The Phase III ALLEGRO study of 1,106 individuals with RRMS showed that, compared to placebo, laquinimod reduced the annualized relapse rate by 23 percent and the progression of disability by 36 percent. It also was effective on several MRI outcomes, including a reduction in brain atrophy by 33 percent.

The BRAVO Phase III trial was another global, 24-month, double-blind study with 1,300 participants. It was designed to evaluate laquinimod’s efficacy, safety, and tolerability versus placebo. In August 2011, the sponsors announced that the study had failed to achieve its primary goal of reducing the annualized relapse rate, although a trend was seen in that direction if the data are adjusted for differences in MRI characteristics at the start of the study.

Because the effect of laquinimod on relapses was more modest than has been seen with other disease-modifying therapies for RRMS, the drug was not considered for approval in the United States in 2012. In 2013, the results of two separate analyses of pooled data from the Phase III ALLEGRO and BRAVO trials studying laquinimod were presented.11

The first analysis compared the expected risk of disability progression (given a particular relapse rate) with that seen in the pooled data. In this analysis, the effect of laquinimod on reducing the risk of disability progression was larger than predicted. The second analysis examined the relationship between relapses and disability by looking at disability progression in both relapsing and relapse-free patients in the two trials. About one-third of the patients who progressed were relapse-free, suggesting that these two outcome measures are mediated through different pathways.

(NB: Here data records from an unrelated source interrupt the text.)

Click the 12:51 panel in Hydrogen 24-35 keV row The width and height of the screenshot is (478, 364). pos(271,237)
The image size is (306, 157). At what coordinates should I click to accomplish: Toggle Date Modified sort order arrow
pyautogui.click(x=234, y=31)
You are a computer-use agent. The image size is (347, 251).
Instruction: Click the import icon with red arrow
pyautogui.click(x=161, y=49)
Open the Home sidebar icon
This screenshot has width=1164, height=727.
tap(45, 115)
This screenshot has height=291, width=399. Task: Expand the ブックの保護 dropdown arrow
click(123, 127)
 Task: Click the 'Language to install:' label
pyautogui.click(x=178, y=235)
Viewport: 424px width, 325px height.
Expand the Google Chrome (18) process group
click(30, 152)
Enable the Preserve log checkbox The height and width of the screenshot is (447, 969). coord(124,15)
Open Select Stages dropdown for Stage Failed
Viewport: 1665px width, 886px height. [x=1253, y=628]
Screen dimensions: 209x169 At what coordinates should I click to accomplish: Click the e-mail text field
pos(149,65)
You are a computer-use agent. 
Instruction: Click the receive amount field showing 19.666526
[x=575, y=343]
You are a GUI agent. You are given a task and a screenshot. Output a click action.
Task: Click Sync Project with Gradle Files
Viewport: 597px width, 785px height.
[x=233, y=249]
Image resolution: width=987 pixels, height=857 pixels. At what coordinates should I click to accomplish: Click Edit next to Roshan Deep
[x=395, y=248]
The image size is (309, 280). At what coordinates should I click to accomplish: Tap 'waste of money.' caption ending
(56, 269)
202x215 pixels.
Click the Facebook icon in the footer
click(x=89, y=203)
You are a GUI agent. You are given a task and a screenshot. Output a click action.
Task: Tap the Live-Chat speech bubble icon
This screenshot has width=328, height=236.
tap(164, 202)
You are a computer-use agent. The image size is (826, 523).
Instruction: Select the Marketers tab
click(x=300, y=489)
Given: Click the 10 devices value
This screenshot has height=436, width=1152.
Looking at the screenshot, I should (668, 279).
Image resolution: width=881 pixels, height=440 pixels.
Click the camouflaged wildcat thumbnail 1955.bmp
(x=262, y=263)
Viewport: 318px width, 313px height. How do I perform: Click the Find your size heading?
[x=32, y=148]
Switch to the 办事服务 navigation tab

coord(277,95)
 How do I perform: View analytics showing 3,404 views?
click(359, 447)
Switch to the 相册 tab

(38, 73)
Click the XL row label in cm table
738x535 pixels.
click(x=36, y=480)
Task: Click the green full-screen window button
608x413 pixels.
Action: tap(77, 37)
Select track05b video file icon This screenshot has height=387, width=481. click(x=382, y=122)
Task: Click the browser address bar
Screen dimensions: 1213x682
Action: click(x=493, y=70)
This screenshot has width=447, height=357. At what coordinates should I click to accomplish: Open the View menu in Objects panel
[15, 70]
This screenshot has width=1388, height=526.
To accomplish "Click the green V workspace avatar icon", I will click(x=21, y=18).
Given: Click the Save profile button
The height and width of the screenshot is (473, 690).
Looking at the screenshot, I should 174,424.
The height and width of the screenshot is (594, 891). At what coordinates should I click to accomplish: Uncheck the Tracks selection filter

Since laquinimod may have more of an effect on disability than on relapses, a new trial looking primarily at laquinimod’s disability-preventing impact was designed. This 24-month trial, The Efficacy and Safety and Tolerability of Laquinimod in Subjects With Relapsing Remitting Multiple Sclerosis (CONCERTO12), was designed to compare two doses of laquinimod (including a 1.2 mg dose, which was higher than that tested in prior Phase III studies) with placebo, looking at confirmed disease progression (CDP) as the primary outcome. This is the first modern RRMS trial to prioritize prevention of disability over prevention of relapses. The trial began enrollment of 1,800 patients in 2013, and is expected to run into 2018.

Furthermore, based on its effect on disability in prior trials, laquinimod is also being studied in a PPMS trial (ARPEGGIO) that began in 2015.13 This trial will primarily evaluate the effect of laquinimod on brain atrophy, and secondarily on clinical outcomes. It was designed to enroll approximately 375 people and is anticipated to run through the end of 2017.

Although both the CONCERTO and ARPEGGIO trials were designed to study both the 0.6 mg dose of laquinimod evaluated in prior trials along with higher doses, in January 2016, Teva announced the decision to discontinue the higher doses of laquinimod in both ongoing studies. Eight patients in the high-dose arms of the CONCERTO and ARPEGGIO trials had cardiovascular events versus none in the lower-dose and the placebo arms, so the decision was made to continue to study with only the lower, 0.6 mg dose in which no such events had occurred. In May 2017, an announcement stated that CONCERTO’s primary endpoint (time to CDP) was not met, but encouraging results were seen in secondary endpoints.